* **Instruções**
(A) Transcreva literalmente o trecho do texto sobre o Plano Nacional de Educação que vai de "Escrito por Lucio" até "do ensino regular.", inclusive.
(B) Prossiga com o texto sobre a educação especial no Plano Nacional de Educação a partir do ponto em que ele termina.

* **Texto para leitura**
----

Escrito por Lucio Carvalho no Correio da Cidadania | |
A universalização do atendimento escolar, preconizada como a segunda
grande diretriz do Plano Nacional de Educação (PNE) 2011-2020, enviado
ao Congresso Nacional em fins de dezembro (15/12) pelo ministro Fernando
Haddad, do MEC, enfrenta desde já um importante desafio pelo menos no
que se refere à educação especial. Caberá aos deputados federais
eleitos, que assumem suas funções em 1º de fevereiro de 2011, conhecer,
analisar e decidir pelo PNE e também sobre proposta de Decreto
Legislativo que visa anular a aplicação de regulamentação proposta pelo
Conselho Nacional de Educação (CNE) no que diz respeito à matrícula de
estudantes com deficiência nas classes comuns do ensino regular.
É o que pretende o PDC-2846/2010 (http://www.camara.gov.br/internet/sileg/Prop_Detalhe.asp?id=485598),
de autoria do Deputado Eduardo Barbosa (PSDB-MG), também é presidente
da FENAPAES - Federação Nacional das APAES (Associações de Pais e Amigos
dos Excepcionais). Barbosa alega a inconstitucionalidade da Resolução
4/10 da Câmara de Educação Básica do Conselho Nacional de Educação
(CBE/CNE) e propõe anular o artigo da resolução que trata do caráter
complementar e/ou suplementar do atendimento educacional especializado,
justificando que alunos com deficiência possam receber exclusivamente a
educação oferecida pelas escolas especiais, deixando de freqüentar o
espaço comum das escolas regulares, tendo em vista que o projeto de
decreto visa tão somente a suspensão do efeito da norma expedida pelo
CNE e publicada pelo ministro Fernando Haddad em julho de 2010 e a
obrigatoriedade dos sistemas de ensino em matricular alunos com
deficiência.

----

* **Extrato de dados**
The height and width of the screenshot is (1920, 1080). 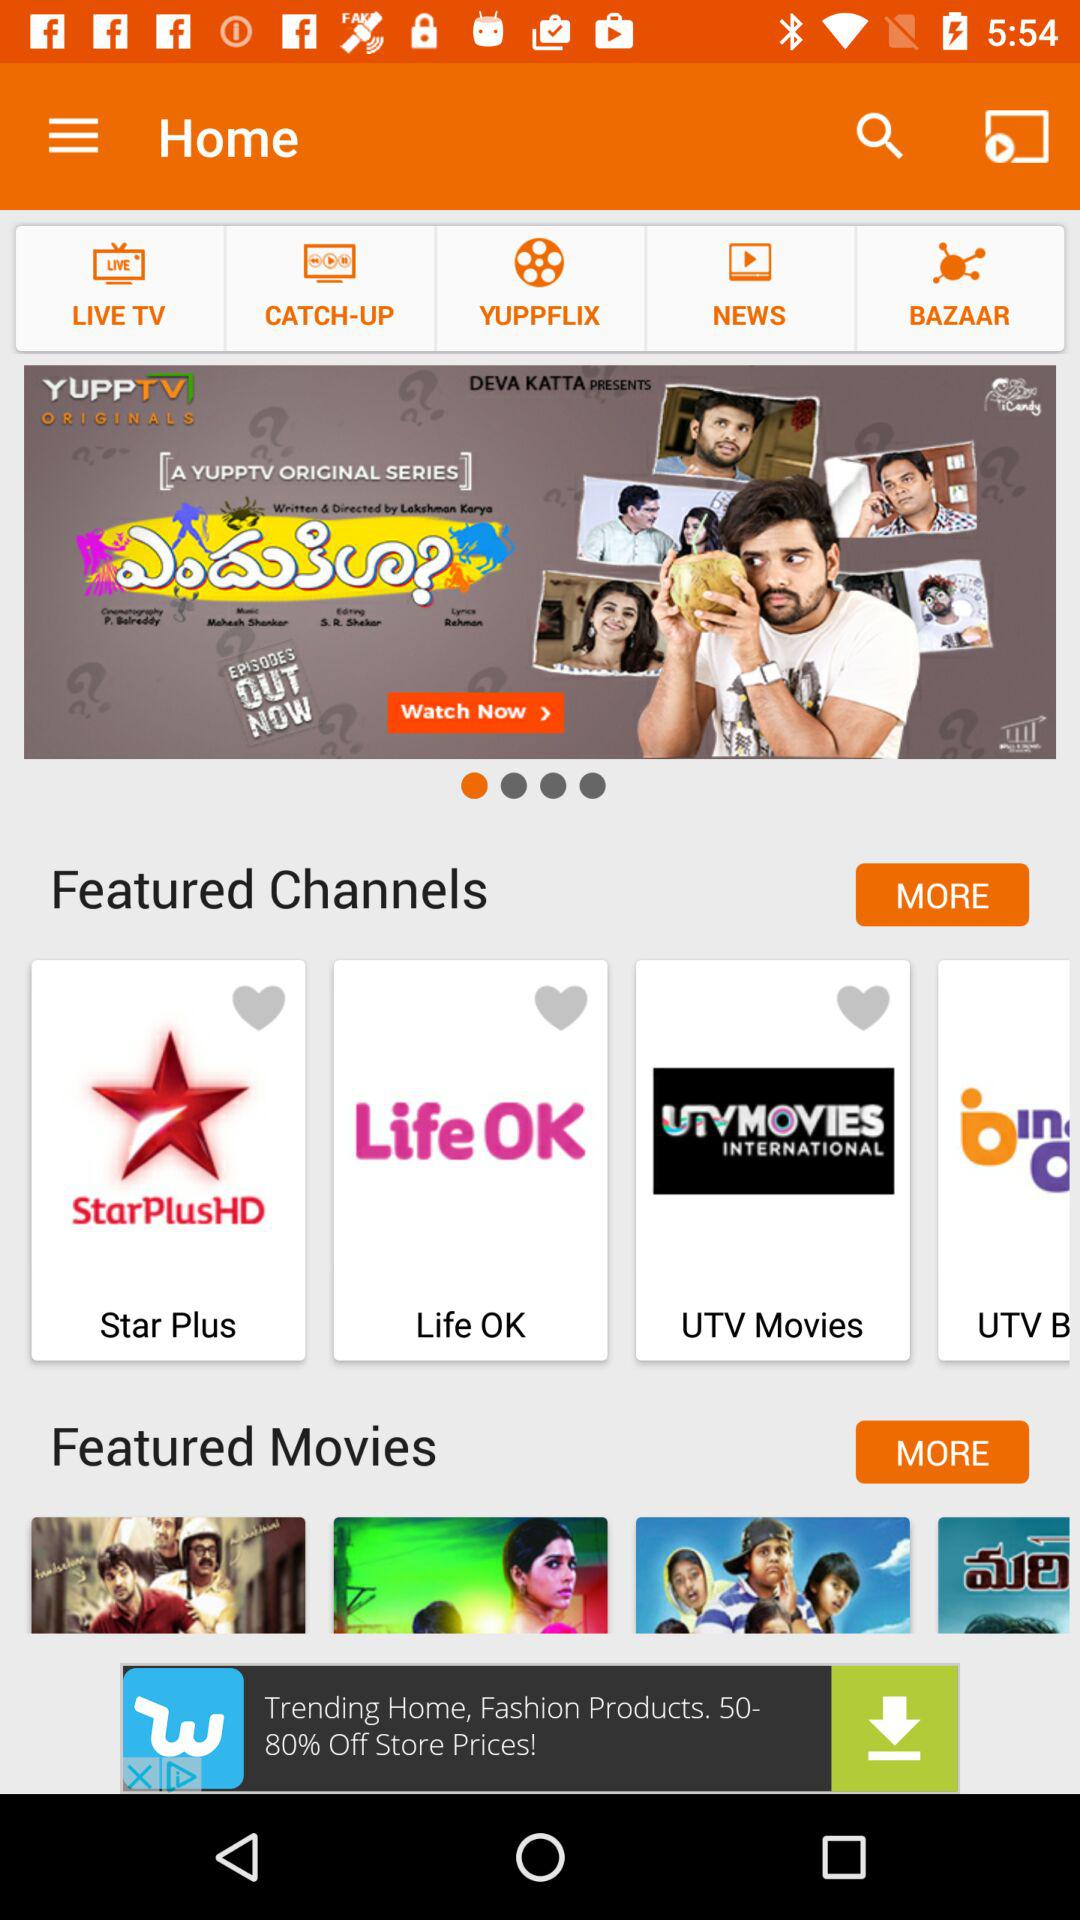 I want to click on advertisement page, so click(x=540, y=1728).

----

* **Respostas em ordem**
(A)
Escrito por Lucio Carvalho no Correio da Cidadania | |
A universalização do atendimento escolar, preconizada como a segunda
grande diretriz do Plano Nacional de Educação (PNE) 2011-2020, enviado
ao Congresso Nacional em fins de dezembro (15/12) pelo ministro Fernando
Haddad, do MEC, enfrenta desde já um importante desafio pelo menos no
que se refere à educação especial. Caberá aos deputados federais
eleitos, que assumem suas funções em 1º de fevereiro de 2011, conhecer,
analisar e decidir pelo PNE e também sobre proposta de Decreto
Legislativo que visa anular a aplicação de regulamentação proposta pelo
Conselho Nacional de Educação (CNE) no que diz respeito à matrícula de
estudantes com deficiência nas classes comuns do ensino regular.

(B)
A principal barreira legal que o projeto do Deputado Barbosa vai
encontrar pelo caminho é a legislação federal atual, que incorporou com
força de emenda constitucional a Convenção sobre os Direitos da Pessoa
com Deficiência e que assegura, em seu Art. 24, um sistema educacional
inclusivo em todos os níveis e prevê que todos os apoios necessários
sejam dirigidos à inclusão plena dos indivíduos na sociedade. A proposta
ainda impacta o desejo da Conferência Nacional de Educação (CONAE) que
confirmou em abril de 2010 o sentido de universalização a partir da
instituição de uma escola unificada.
Avanço nas matrículas e na qualificação
O último ano foi o segundo em que o número de alunos com deficiência
matriculados em classes comuns do ensino regular superou as matrículas
em escolas especiais. De acordo com o Censo Escolar 2010, o número de
alunos com deficiência matriculados em todos os sistemas de ensino
aumentou cerca de 10% e, segundo o INEP, isso resulta de uma maior
presença social através do desenvolvimento da educação inclusiva.
Por todo o país, dezenas de cursos envolvendo professores e gestores na
área de educação aconteceram no sentido de qualificar a escola comum
como um espaço efetivamente democrático e capaz de atender às diferenças
inerentes a população de alunos, seja através dos poderes públicos
municipais e estaduais como no meio universitário, atingindo novos
profissionais da educação.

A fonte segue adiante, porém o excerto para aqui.